Peoplesoft is expected to face questions from users about its ability to fend off Oracle's hostile takeover bid at its Connect 2004 conference this week.
It is just two weeks since the courts turned down official attempts to block Oracle's takover. PeopleSoft promptly issued a letter assuring customers that it still has a number of options so whether Oracle will succeed in its 15-month-old buyout quest is an open question.
But PeopleSoft user John Matelski is not taking any chances. Matelski is deputy chief information officer for the city of Orlando, which runs financial applications that were developed by JD Edwards and are now part of PeopleSoft's EnterpriseOne product line.

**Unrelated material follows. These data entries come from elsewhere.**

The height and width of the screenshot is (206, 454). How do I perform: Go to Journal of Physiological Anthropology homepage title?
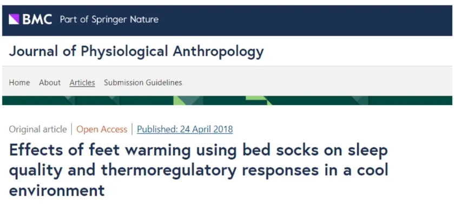(x=136, y=52)
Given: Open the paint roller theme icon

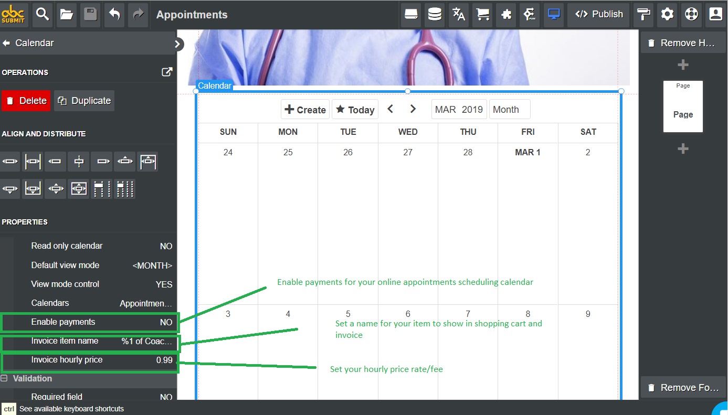Looking at the screenshot, I should pos(642,14).
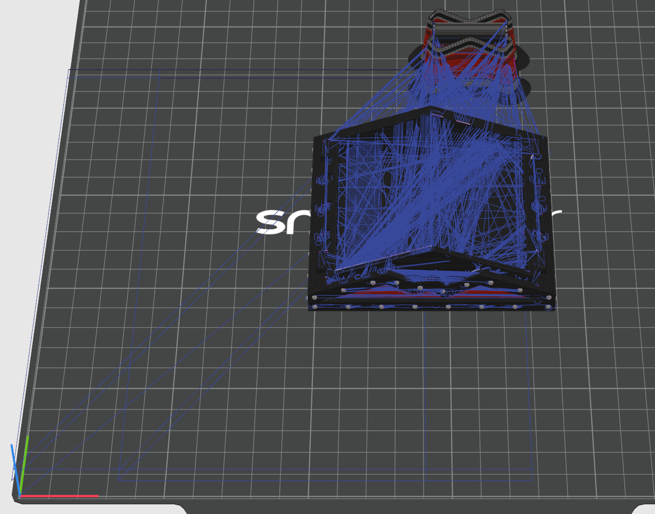Click the top ridge peak of large model
This screenshot has width=655, height=514.
(x=431, y=108)
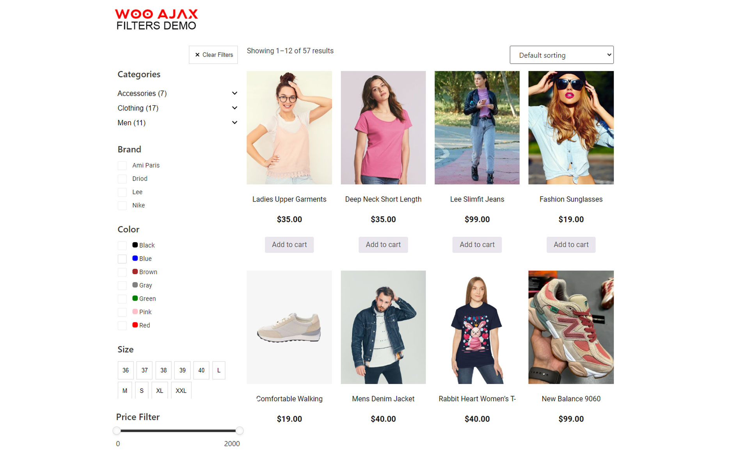Click the pink color dot icon
The image size is (753, 468).
[135, 312]
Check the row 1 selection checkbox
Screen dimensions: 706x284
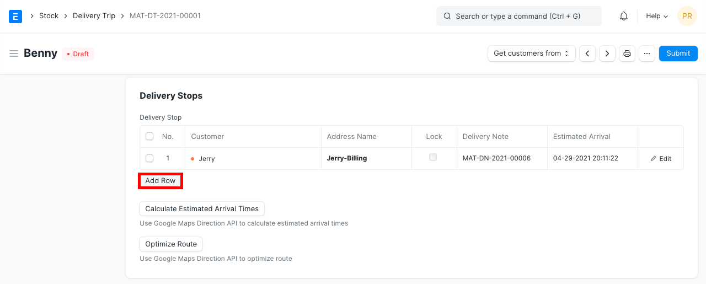click(149, 158)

Last week, Matelski attended the Connection Point 2004 conference held by the Oracle Applications Users Group (OAUG). He said he wanted to ask Oracle users how they feel about their supplier. It is too early to tell what will happen, he noted, "but if we become part of Oracle, I wanted to do the legwork".
Matelski also plans to attend Connect 2004 to learn more about PeopleSoft's payroll and human resources applications and he wants to examine PeopleSoft's loosely controlled network of about 170 small user groups. Matelski sits on the board of Quest International Users Group, an independent group of JD Edwards users that has had a major falling-out with PeopleSoft.
Dave Hyzy, director of IT at Benderson Development, said he is concerned about the possibility of Oracle buying PeopleSoft.
Benderson uses the World software that PeopleSoft acquired when it bought JD Edwards. Hyzy said the real estate developer "just spent the better part of a year groping through the morass of changes wrought by the PeopleSoft acquisition". The thought of dealing with another buyout is sobering, he added.
On the other hand, Peg Nicholson, chief information officer at golf equipment maker Acushnet, was stoic about the situation.
"I don't worry about what I can't change, nor about what has not happened yet," said Nicholson, who runs PeopleSoft's Enterprise applications. "One day, it will be resolved, and then we'll decide what options we have."